■ WHAT IS BEING ASKED ■
Would you write out the lines below exactly, from the one containing "Task: Collapse the" to the very last, but without the pictures?

EXERCISE MATERIALS Block Start

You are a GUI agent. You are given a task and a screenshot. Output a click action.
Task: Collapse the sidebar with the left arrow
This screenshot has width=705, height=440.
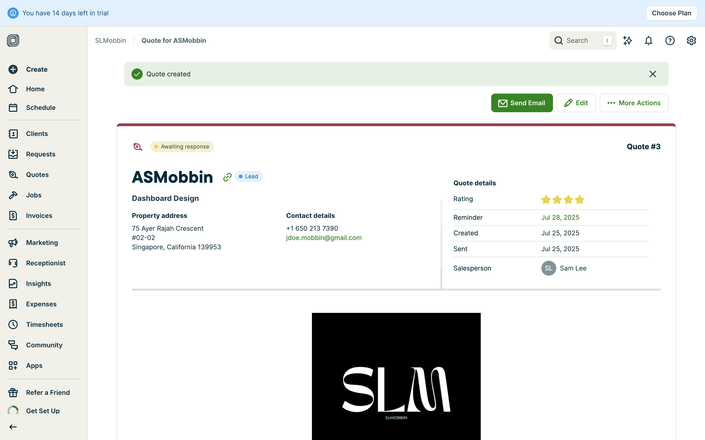tap(13, 427)
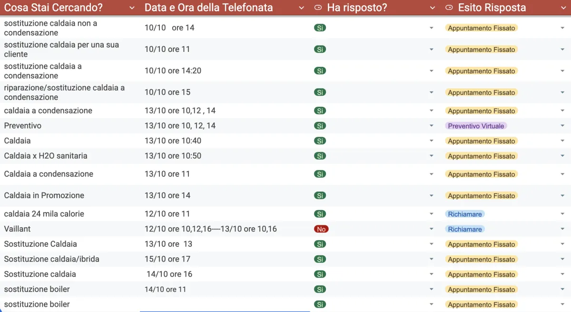Click the 'Sì' chip in the Preventivo row

click(x=320, y=126)
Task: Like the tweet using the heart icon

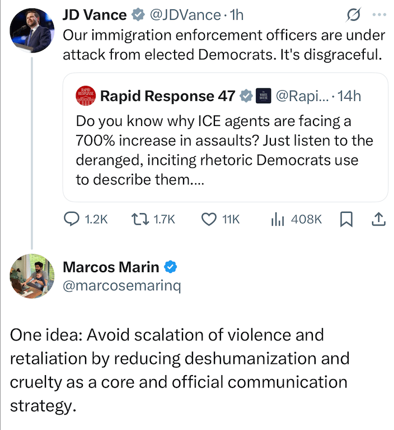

EXERCISE MATERIALS Block End

■ ANSWER SECTION ■
Task: Collapse the sidebar with the left arrow
This screenshot has width=705, height=440.
tap(13, 427)
Click the 'Sì' chip in the Preventivo row

click(x=320, y=126)
Task: Like the tweet using the heart icon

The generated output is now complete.